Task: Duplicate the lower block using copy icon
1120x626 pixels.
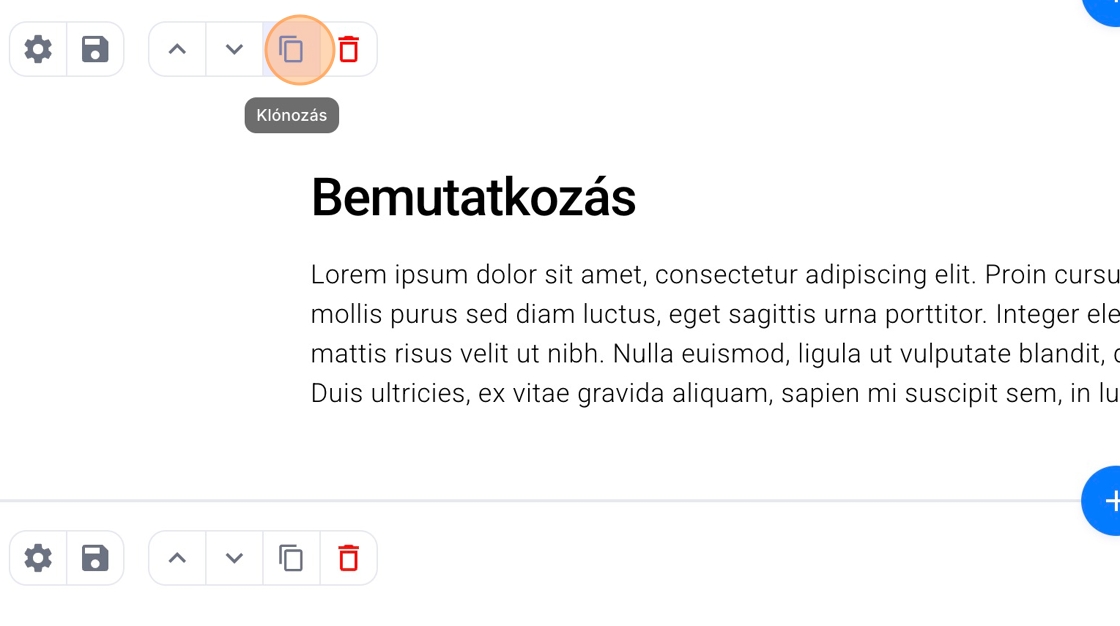Action: coord(291,558)
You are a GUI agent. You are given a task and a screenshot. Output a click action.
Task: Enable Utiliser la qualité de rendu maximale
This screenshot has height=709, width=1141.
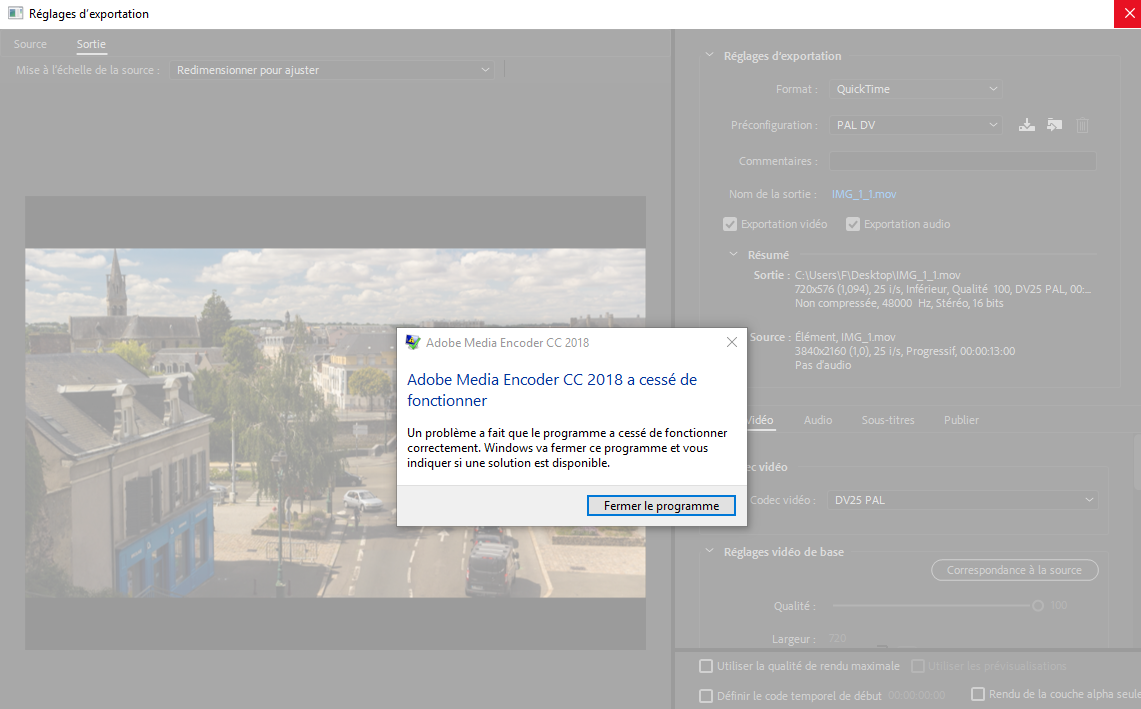(x=707, y=666)
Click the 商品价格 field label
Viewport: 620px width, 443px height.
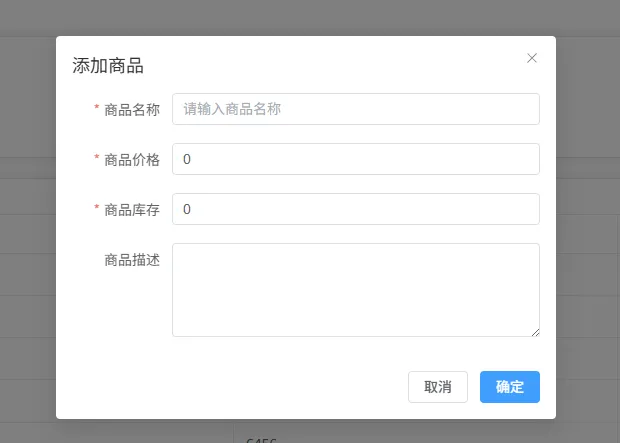tap(132, 160)
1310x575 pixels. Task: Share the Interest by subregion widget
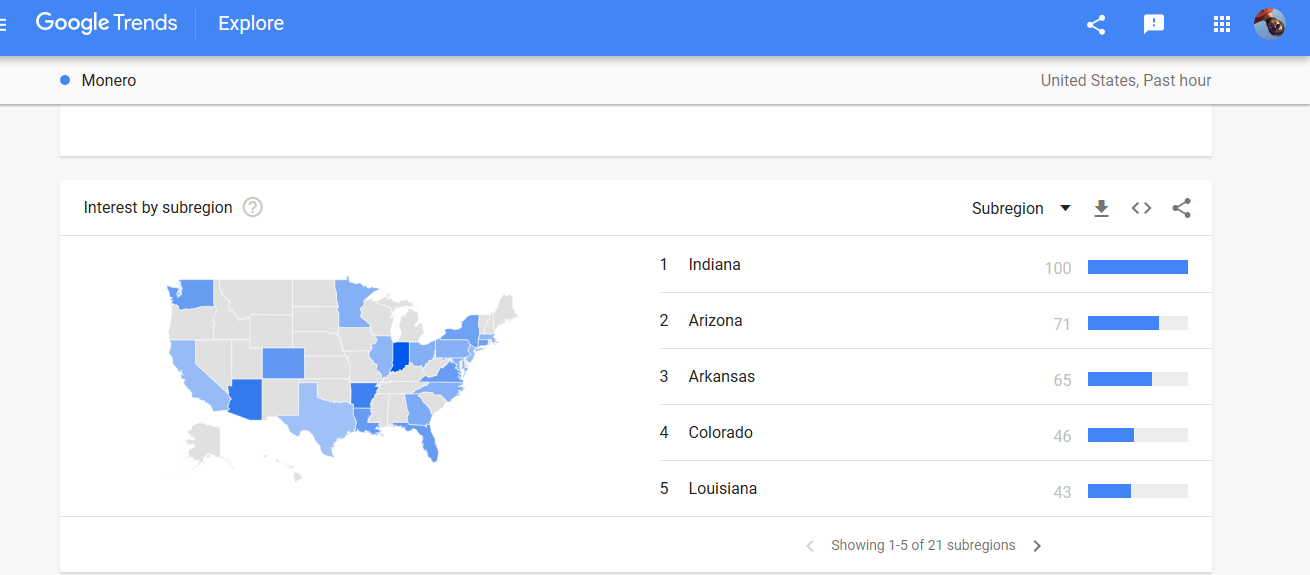pos(1181,208)
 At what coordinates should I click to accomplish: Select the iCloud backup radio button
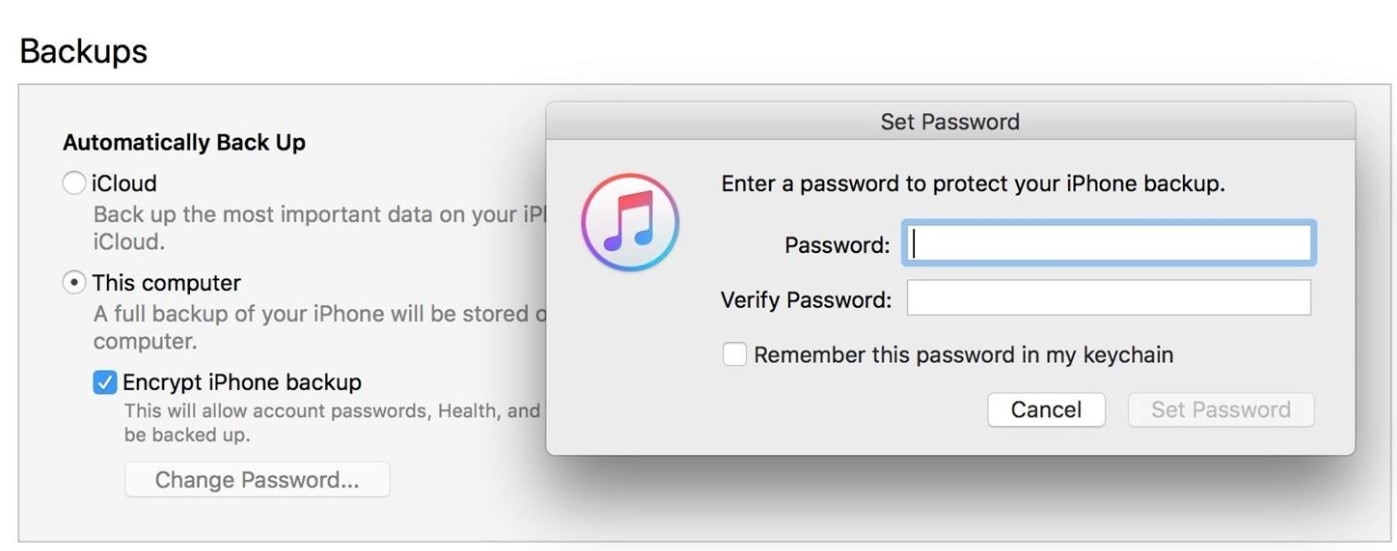74,184
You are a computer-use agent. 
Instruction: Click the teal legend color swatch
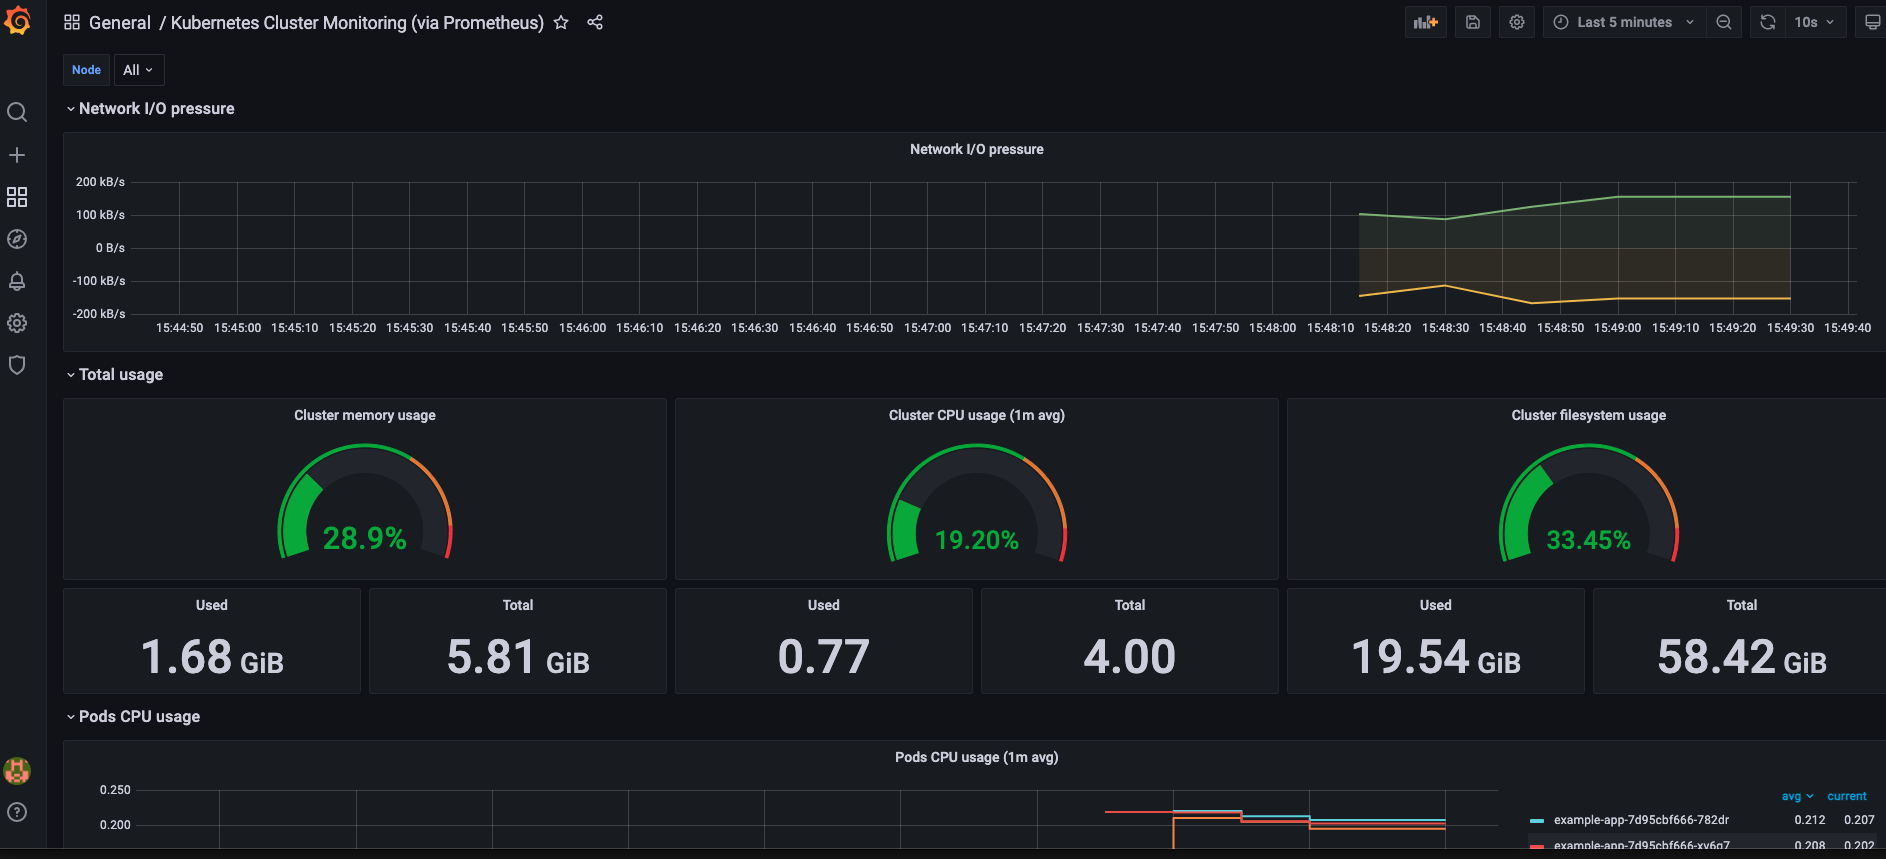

-------------------------

WHAT YOU NEED TO DO. The listing above must be given again exactly, minus its pictures.

EXERCISE OUTPUT.
Task: Duplicate the lower block using copy icon
1120x626 pixels.
Action: coord(291,558)
You are a GUI agent. You are given a task and a screenshot. Output a click action.
Task: Enable Utiliser la qualité de rendu maximale
This screenshot has height=709, width=1141.
(x=707, y=666)
Click the 商品价格 field label
Viewport: 620px width, 443px height.
tap(132, 160)
1310x575 pixels. Task: Share the Interest by subregion widget
pos(1181,208)
 At what coordinates should I click to accomplish: Select the iCloud backup radio button
74,184
You are a computer-use agent. 
Instruction: Click the teal legend color swatch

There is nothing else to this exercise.